* _THE PROBLEM_: Write out every single entry exactly.

* _SUPPLIED ENTRIES_:
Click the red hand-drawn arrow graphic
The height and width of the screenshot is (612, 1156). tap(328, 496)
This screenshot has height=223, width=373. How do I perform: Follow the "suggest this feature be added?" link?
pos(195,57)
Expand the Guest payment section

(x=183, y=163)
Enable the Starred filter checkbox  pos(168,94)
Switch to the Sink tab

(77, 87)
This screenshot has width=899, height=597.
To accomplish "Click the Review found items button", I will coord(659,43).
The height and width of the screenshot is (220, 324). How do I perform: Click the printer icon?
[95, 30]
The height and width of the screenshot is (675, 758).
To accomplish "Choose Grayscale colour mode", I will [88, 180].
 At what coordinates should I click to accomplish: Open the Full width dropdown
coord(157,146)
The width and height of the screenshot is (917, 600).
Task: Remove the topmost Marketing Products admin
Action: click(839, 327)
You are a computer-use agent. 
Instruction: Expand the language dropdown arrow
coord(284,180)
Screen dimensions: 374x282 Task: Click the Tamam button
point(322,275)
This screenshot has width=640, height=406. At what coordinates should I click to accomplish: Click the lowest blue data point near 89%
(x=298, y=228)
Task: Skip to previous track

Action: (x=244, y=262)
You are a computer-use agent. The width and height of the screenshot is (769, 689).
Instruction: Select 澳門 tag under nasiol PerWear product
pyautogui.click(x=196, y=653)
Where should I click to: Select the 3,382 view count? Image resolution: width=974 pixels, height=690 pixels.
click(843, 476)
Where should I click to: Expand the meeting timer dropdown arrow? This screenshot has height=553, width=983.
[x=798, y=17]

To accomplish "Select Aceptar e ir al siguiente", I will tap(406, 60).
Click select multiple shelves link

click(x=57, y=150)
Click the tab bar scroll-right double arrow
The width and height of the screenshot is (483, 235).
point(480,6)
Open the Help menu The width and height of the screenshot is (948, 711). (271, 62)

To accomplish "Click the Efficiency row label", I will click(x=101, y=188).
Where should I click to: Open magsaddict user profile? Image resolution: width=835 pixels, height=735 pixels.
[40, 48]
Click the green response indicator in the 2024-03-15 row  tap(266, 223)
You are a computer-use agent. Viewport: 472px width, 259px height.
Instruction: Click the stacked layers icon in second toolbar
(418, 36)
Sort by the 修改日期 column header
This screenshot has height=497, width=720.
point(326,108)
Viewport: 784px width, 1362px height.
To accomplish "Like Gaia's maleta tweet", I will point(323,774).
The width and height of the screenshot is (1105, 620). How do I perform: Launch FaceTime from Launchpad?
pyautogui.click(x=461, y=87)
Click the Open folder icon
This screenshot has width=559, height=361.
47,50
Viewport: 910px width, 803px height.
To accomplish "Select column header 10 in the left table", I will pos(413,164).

* _SOLUTION TO THIS EXERCISE_:
Click the red hand-drawn arrow graphic
The height and width of the screenshot is (612, 1156). tap(328, 496)
This screenshot has height=223, width=373. How do I perform: Follow the "suggest this feature be added?" link?
pos(195,57)
Expand the Guest payment section

(x=183, y=163)
Enable the Starred filter checkbox  pos(168,94)
Switch to the Sink tab

(77, 87)
This screenshot has width=899, height=597.
To accomplish "Click the Review found items button", I will coord(659,43).
The height and width of the screenshot is (220, 324). How do I perform: Click the printer icon?
[95, 30]
The height and width of the screenshot is (675, 758).
To accomplish "Choose Grayscale colour mode", I will [88, 180].
 At what coordinates should I click to accomplish: Open the Full width dropdown
coord(157,146)
The width and height of the screenshot is (917, 600).
Task: Remove the topmost Marketing Products admin
Action: click(839, 327)
You are a computer-use agent. 
Instruction: Expand the language dropdown arrow
coord(284,180)
Screen dimensions: 374x282 Task: Click the Tamam button
point(322,275)
This screenshot has width=640, height=406. At what coordinates should I click to accomplish: Click the lowest blue data point near 89%
(x=298, y=228)
Task: Skip to previous track

Action: (x=244, y=262)
You are a computer-use agent. The width and height of the screenshot is (769, 689).
Instruction: Select 澳門 tag under nasiol PerWear product
pyautogui.click(x=196, y=653)
Where should I click to: Select the 3,382 view count? Image resolution: width=974 pixels, height=690 pixels.
click(843, 476)
Where should I click to: Expand the meeting timer dropdown arrow? This screenshot has height=553, width=983.
[x=798, y=17]

To accomplish "Select Aceptar e ir al siguiente", I will tap(406, 60).
Click select multiple shelves link

click(x=57, y=150)
Click the tab bar scroll-right double arrow
The width and height of the screenshot is (483, 235).
point(480,6)
Open the Help menu The width and height of the screenshot is (948, 711). (271, 62)

To accomplish "Click the Efficiency row label", I will click(x=101, y=188).
Where should I click to: Open magsaddict user profile? Image resolution: width=835 pixels, height=735 pixels.
[40, 48]
Click the green response indicator in the 2024-03-15 row  tap(266, 223)
You are a computer-use agent. Viewport: 472px width, 259px height.
Instruction: Click the stacked layers icon in second toolbar
(418, 36)
Sort by the 修改日期 column header
This screenshot has height=497, width=720.
point(326,108)
Viewport: 784px width, 1362px height.
To accomplish "Like Gaia's maleta tweet", I will point(323,774).
The width and height of the screenshot is (1105, 620). How do I perform: Launch FaceTime from Launchpad?
pyautogui.click(x=461, y=87)
Click the Open folder icon
This screenshot has width=559, height=361.
47,50
Viewport: 910px width, 803px height.
To accomplish "Select column header 10 in the left table", I will pos(413,164).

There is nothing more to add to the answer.